There's a lot of ways to throw compression at this problem, but an easy one to talk about is to instead store a list of the gaps between primes. For example, there's a 2-gap after 3, since the next prime is 5; there's a 4-gap after 7, since the next prime is 11. Primes actually cluster pretty closely together - there's an infinite number of "twin primes" with a 2-gap, and the average gap at any point is equal to the density of the primes, which is the natural log (in other words, it grows very slowly). So the gaps are much smaller than the primes, especially as numbers get bigger - for example, per this MathWorld article, the maximal gap between primes 18 digits or less is only 1220 (and the average gap is around 40 at that point).

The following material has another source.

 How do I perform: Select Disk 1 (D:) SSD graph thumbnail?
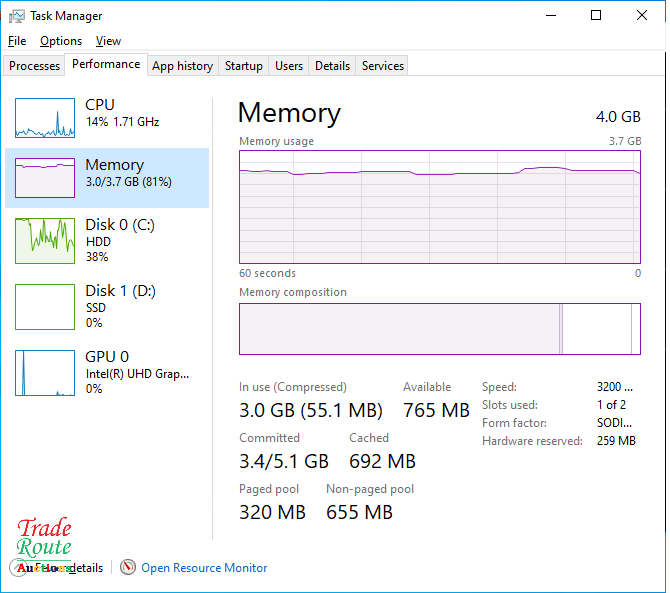tap(45, 304)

So now we have to talk about encoding those gaps, in some reasonably efficient way. I've come up with a scheme that I think works pretty well, derived from UTF-8:

  1. 2 and 3 are assumed. This will start listing the gaps from 3 onwards.
  2. Because all the gaps are even, we'll actually be encoding the halfGap.
  3. Find the halfGap's binary expansion.
  4. Determine how many output bytes you'll need by dividing the number of bits halfGap uses by 7. (If the answer is > 8, this is an exceptional case. Skip to step 7 for these cases.)
  5. In the first output byte, set the high (bytes - 1) bits to 1, then the next bit to 0. In the remaining bits of this byte, and the remaining output bytes, write the halfGap directly.
  6. Occasionally, whenever you feel is appropriate, encode an "i-frame": write out a byte of all 1s, then encode the next prime into however many subsequent bytes it takes. Use only the lower 7 bits of each byte, leaving the high bit 0. When finished, write out another all-1s byte.
  7. For exceptional cases (gap would need more than 8 bytes to encode), write out the prime as an i-frame instead.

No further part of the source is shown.